● Data extracts
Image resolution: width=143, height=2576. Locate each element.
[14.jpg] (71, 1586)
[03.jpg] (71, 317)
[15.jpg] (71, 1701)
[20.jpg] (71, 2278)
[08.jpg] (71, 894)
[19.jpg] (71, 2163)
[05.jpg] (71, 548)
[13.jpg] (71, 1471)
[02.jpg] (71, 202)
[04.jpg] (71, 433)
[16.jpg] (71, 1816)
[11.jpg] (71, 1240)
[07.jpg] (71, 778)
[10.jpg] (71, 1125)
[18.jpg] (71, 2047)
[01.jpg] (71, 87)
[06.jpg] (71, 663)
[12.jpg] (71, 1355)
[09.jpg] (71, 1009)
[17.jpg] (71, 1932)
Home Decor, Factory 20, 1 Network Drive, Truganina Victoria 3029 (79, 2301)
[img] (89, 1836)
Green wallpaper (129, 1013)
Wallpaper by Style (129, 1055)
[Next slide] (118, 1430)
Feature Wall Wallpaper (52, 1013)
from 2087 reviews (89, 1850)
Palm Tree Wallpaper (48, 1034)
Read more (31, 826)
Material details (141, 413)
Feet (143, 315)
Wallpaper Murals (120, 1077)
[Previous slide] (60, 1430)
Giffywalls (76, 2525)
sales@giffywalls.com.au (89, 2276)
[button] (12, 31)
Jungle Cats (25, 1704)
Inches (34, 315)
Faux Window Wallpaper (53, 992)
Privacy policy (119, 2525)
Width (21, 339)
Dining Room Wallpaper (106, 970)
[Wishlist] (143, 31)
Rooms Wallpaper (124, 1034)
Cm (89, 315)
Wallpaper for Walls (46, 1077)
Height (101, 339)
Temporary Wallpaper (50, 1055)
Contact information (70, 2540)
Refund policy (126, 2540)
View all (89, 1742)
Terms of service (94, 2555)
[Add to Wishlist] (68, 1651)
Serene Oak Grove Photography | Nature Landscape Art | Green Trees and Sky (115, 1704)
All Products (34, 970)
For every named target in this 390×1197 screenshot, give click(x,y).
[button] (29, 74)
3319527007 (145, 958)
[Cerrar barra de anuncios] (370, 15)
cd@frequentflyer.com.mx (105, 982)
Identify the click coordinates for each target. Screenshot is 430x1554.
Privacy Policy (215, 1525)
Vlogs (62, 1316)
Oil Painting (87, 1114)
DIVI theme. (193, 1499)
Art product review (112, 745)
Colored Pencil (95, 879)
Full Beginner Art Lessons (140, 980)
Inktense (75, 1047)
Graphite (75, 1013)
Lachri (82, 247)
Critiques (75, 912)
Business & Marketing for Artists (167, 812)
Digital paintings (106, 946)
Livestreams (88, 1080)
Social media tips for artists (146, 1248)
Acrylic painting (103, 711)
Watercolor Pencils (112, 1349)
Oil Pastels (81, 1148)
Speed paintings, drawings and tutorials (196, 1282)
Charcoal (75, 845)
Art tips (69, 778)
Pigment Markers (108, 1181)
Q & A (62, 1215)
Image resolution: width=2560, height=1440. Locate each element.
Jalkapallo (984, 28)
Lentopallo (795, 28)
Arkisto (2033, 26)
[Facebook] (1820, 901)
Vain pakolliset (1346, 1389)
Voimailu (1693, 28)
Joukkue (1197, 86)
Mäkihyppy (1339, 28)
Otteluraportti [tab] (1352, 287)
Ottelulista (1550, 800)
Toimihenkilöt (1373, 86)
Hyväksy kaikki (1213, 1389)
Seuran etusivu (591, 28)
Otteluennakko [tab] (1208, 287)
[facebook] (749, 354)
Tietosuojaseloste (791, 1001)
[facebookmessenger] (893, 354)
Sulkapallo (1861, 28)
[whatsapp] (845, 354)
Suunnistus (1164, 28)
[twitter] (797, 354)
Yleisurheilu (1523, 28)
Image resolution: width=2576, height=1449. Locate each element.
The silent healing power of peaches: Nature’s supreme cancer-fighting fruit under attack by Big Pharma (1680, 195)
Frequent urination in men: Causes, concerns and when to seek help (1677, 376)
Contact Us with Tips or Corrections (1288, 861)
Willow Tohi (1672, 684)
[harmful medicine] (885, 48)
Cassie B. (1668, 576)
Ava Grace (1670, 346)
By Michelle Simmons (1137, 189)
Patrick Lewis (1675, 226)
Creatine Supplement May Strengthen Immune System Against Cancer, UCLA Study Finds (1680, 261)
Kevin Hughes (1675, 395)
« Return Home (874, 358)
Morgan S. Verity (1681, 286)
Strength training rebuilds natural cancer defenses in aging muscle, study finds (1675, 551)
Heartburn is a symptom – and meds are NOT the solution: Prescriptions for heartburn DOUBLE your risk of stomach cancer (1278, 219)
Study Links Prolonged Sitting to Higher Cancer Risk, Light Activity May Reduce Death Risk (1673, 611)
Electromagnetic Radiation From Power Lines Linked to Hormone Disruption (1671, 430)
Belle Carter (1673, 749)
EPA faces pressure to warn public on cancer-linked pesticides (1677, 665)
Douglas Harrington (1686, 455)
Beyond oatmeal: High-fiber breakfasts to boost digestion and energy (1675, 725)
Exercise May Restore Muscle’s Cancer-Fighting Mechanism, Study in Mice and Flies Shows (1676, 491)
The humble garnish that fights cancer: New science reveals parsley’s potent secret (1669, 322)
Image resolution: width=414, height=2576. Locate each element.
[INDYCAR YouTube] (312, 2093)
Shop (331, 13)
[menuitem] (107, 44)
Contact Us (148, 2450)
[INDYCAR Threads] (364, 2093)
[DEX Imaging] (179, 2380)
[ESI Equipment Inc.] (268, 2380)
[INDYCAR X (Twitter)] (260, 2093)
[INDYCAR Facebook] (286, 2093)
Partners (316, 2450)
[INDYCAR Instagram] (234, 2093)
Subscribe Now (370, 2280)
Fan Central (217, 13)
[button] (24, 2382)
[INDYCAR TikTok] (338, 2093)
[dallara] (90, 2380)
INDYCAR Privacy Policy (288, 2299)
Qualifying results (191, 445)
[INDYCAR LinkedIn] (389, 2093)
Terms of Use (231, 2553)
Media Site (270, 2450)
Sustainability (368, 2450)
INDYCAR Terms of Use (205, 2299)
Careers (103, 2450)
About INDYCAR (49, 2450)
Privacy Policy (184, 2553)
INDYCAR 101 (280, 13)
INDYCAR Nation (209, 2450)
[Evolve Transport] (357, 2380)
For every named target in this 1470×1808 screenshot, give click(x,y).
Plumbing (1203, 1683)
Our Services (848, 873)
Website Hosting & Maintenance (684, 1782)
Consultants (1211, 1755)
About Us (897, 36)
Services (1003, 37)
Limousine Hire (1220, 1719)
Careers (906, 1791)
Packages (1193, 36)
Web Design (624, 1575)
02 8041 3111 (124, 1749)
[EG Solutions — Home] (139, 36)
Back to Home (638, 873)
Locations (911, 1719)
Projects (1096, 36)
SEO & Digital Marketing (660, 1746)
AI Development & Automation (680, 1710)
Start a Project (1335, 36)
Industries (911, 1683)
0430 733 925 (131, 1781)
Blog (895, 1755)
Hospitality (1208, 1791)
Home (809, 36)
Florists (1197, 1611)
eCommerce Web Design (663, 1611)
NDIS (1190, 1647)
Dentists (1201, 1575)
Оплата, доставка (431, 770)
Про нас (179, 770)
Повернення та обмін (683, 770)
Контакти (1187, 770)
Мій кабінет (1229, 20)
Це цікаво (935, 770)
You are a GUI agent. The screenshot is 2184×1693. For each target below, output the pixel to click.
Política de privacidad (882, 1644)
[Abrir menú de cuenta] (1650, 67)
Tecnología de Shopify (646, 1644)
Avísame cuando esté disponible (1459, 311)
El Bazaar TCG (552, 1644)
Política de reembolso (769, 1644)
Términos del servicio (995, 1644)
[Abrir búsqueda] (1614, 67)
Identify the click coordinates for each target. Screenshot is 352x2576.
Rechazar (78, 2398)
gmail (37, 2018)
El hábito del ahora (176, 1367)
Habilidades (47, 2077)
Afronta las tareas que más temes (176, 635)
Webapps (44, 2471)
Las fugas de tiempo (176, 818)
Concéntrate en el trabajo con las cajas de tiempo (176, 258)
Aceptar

● Instructions to follow
Reply with only the number of lines in the entries that contain the word "Identify".

● Written answer
2